Finanziamenti per imprese ed enti di formazione

Non solo voucher per la conoscenza delle lingue straniere. L'assessore Centorrino, infatti, ha illustrato altri due interventi voluti dal suo assessorato. Il primo riguarda la “promozione di piani formativi aziendali, interaziendali, settoriali e territoriali”. Si tratta, in pratica, di finanziamenti rivolti alle imprese, provenienti da fondi Europei e del Ministero del Lavoro. La somma stanziata è di 40 milioni di euro e servirà per le attività di aggiornamento e riqualificazione del personale di imprese o enti di formazione. Questi ultimi, poi, potranno agire anche come “attuatori” delle attività di formazione avviate da un altro ente o da un'altra impresa. “Questo sarà – spiega l'assessore Centorrino – uno degli strumenti utili a 'ammortizzare' gli effetti del ricorso alla mobilità già avviato in molti enti di formazione”.
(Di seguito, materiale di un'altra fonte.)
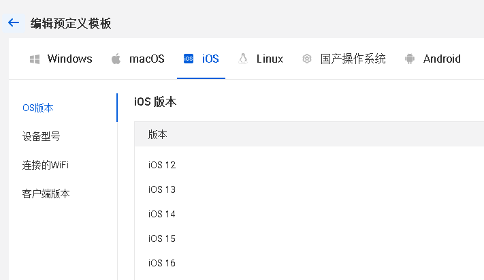Click the blue iOS badge icon

click(x=189, y=59)
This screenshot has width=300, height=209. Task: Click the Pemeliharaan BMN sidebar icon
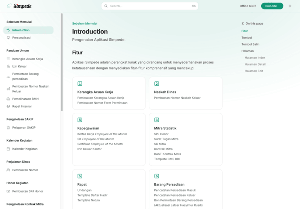pyautogui.click(x=9, y=99)
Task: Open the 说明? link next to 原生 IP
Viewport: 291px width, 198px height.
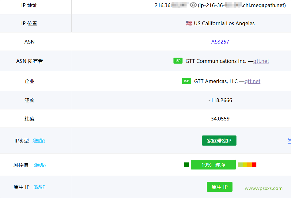Action: (x=40, y=187)
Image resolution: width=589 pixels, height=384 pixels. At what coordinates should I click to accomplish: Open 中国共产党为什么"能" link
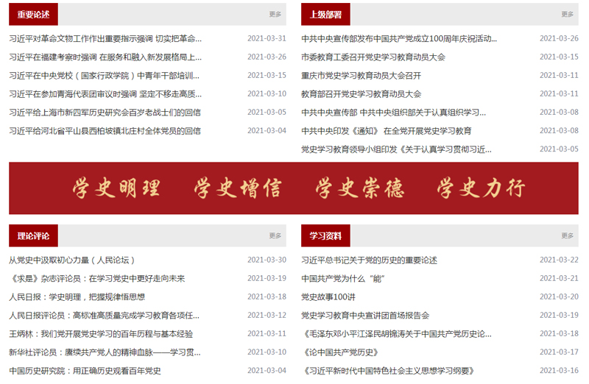pyautogui.click(x=344, y=278)
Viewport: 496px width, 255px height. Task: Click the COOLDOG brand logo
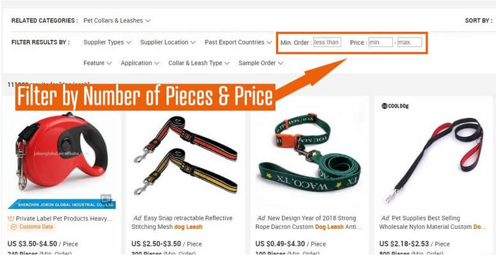pyautogui.click(x=395, y=106)
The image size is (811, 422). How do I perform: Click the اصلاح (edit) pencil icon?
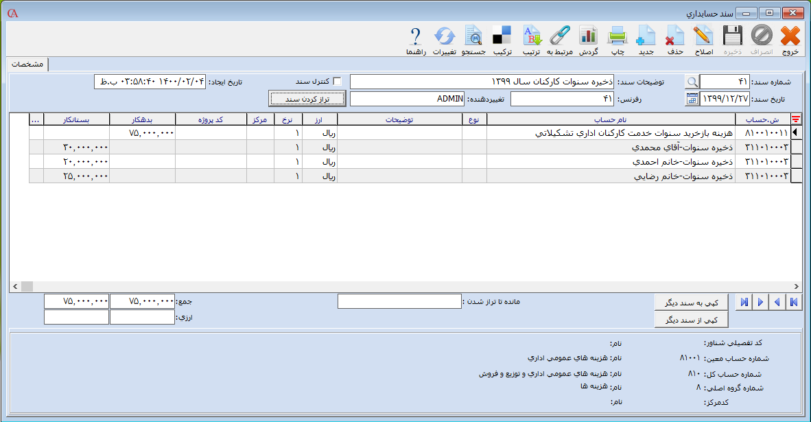pyautogui.click(x=703, y=36)
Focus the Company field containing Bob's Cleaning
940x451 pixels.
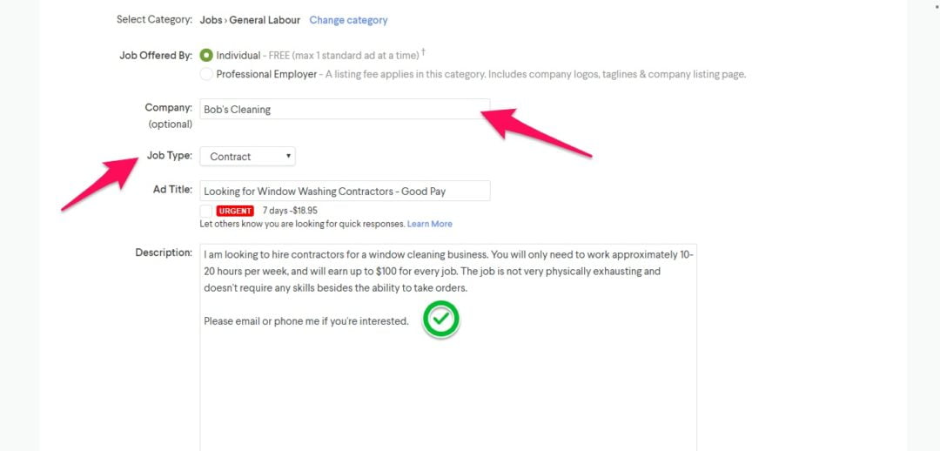pyautogui.click(x=344, y=110)
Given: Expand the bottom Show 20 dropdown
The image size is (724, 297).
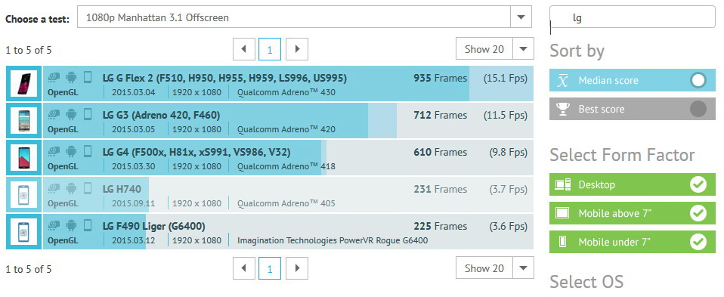Looking at the screenshot, I should 523,268.
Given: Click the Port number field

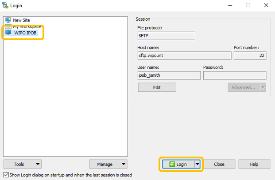Looking at the screenshot, I should (x=249, y=56).
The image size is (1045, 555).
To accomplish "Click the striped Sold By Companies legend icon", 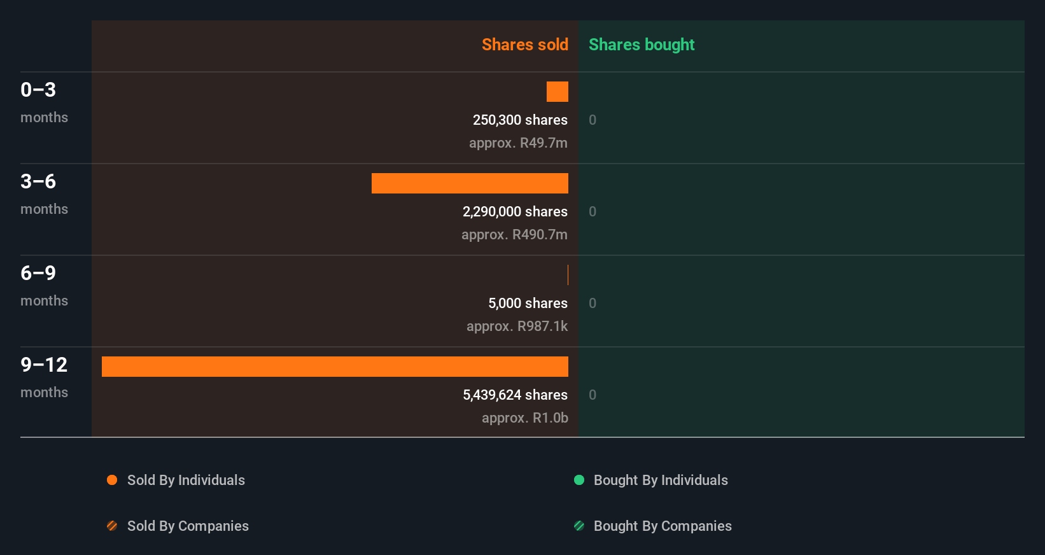I will pos(112,526).
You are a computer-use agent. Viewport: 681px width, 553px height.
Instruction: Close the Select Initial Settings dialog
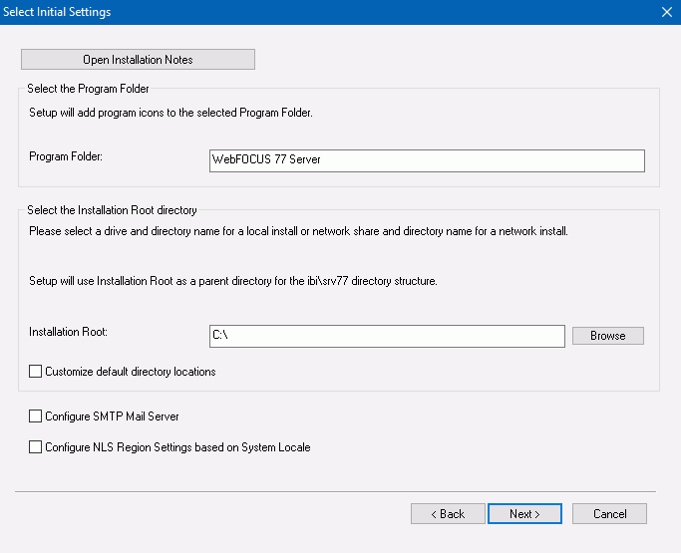coord(667,12)
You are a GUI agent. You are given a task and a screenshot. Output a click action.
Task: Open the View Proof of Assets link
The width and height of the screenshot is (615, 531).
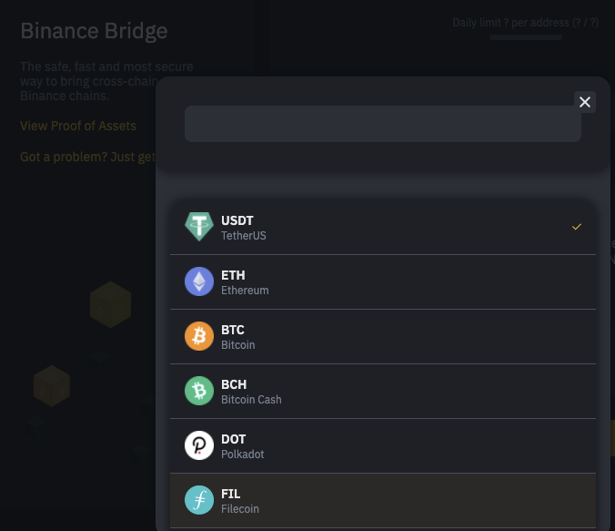tap(78, 126)
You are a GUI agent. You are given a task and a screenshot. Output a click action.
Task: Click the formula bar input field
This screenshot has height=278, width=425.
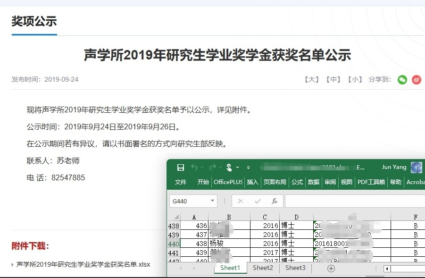point(354,201)
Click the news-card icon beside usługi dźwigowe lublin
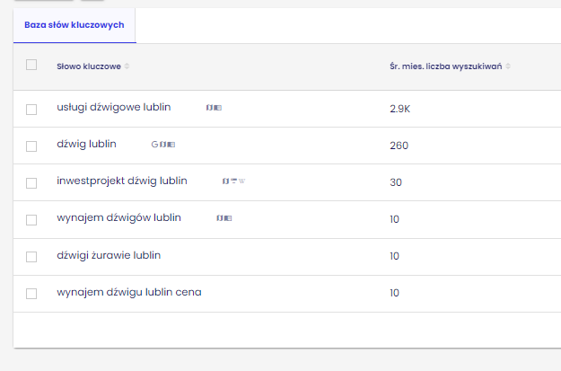 click(217, 108)
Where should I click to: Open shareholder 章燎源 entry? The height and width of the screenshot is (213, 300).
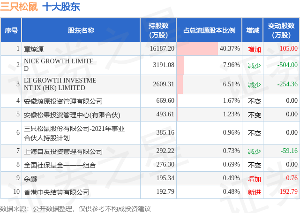[34, 49]
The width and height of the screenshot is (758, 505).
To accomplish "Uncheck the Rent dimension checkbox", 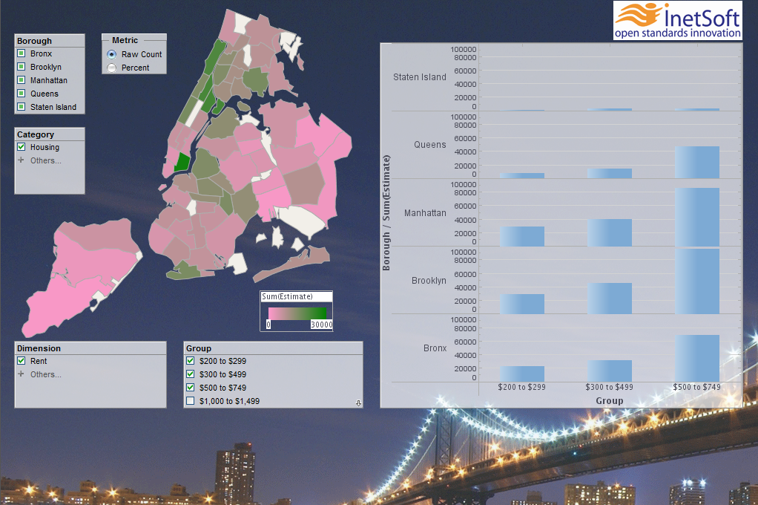I will tap(22, 361).
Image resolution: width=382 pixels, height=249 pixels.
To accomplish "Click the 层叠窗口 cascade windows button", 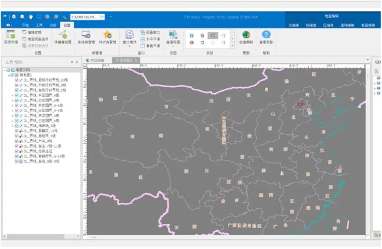I will [150, 32].
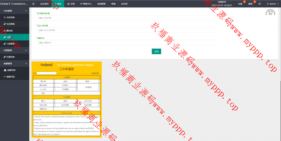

Master gratuiti per gli studenti

Sette master di alto livello, e del tutto gratuiti per gli studenti. Ecco il terzo degli interventi descritti oggi a Palazzo d'Orleans da Centorrino. “Per la prima volta – dice – faremo dei corsi interamente in lingua inglese. Se ne parla da molti anni, noi lo faremo”. Si tratta di master di II livello, finanziati con Fondi europei per un ammontare di 15 milioni di euro.

Il dialetto e Sciascia

Due battute, infine, su alcune dichiarazioni dell'assessore che hanno fatto discutere. Intanto, l'annuncio dell'introduzione dello studio del dialetto nelle scuole siciliane: “Si tratta – precisa Centorrino – di una semplificazione giornalistica. Non si studierà semplicemente il dialetto, ma sono previste due ore settimanali dedicate all'insegnamento della storia, delle istituzioni, della cultura e anche della lingua italiana”. E il riferimento alla cultura rimanda a un'altra “polemica”: si studierà anche Sciascia? “Anche in questo caso – spiega Centorrino – è meglio fare chiarezza. Io non ho mai detto che non si deve leggere Sciascia. Ho detto che non va evidenziato il riferimento a una Sicilia irredimibile, che noi rifiutiamo. E in un certo senso anche Sciascia, il cui discorso era di maggiore complessità, filosoficamente più profondo e svolto in un momento storico e sociale assai diverso da quello di oggi”.